>>>>
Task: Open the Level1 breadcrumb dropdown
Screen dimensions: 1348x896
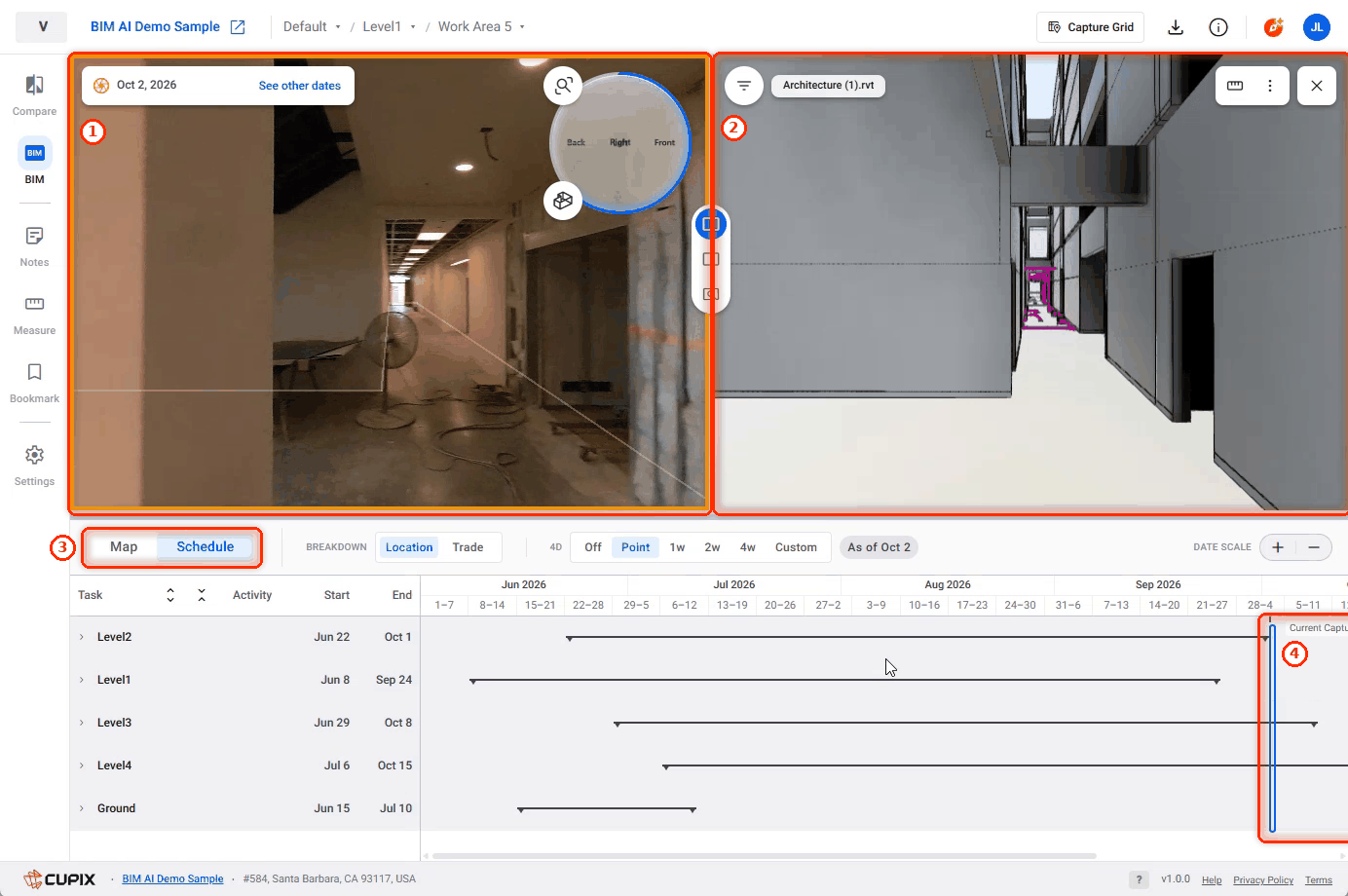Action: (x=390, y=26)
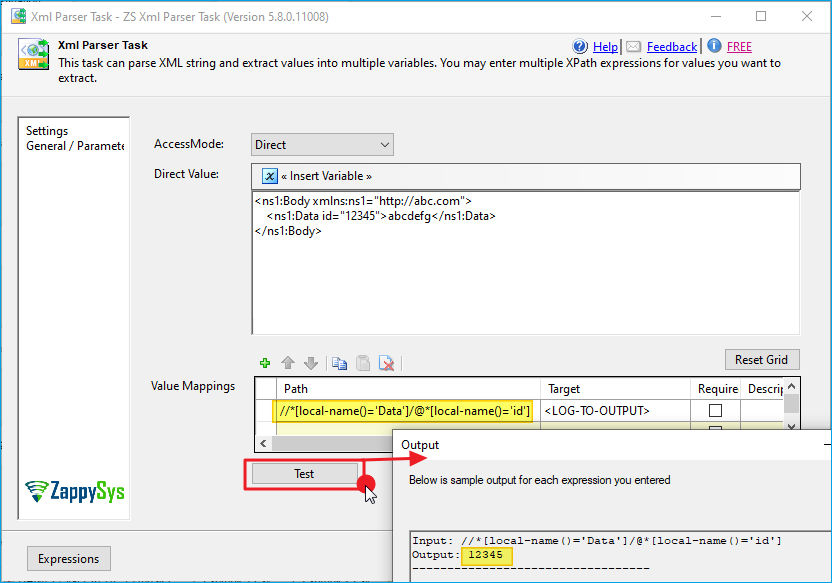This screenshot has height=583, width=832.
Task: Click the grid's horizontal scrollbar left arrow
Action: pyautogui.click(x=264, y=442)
<<<<
## [Task directions]
Only the entries themselves should be output, word for word, with all pictures omitted.

## [Response to the exercise]
Task: Open the Level1 breadcrumb dropdown
Screen dimensions: 1348x896
Action: (x=390, y=26)
This screenshot has height=583, width=832.
Task: Click the grid's horizontal scrollbar left arrow
Action: pyautogui.click(x=264, y=442)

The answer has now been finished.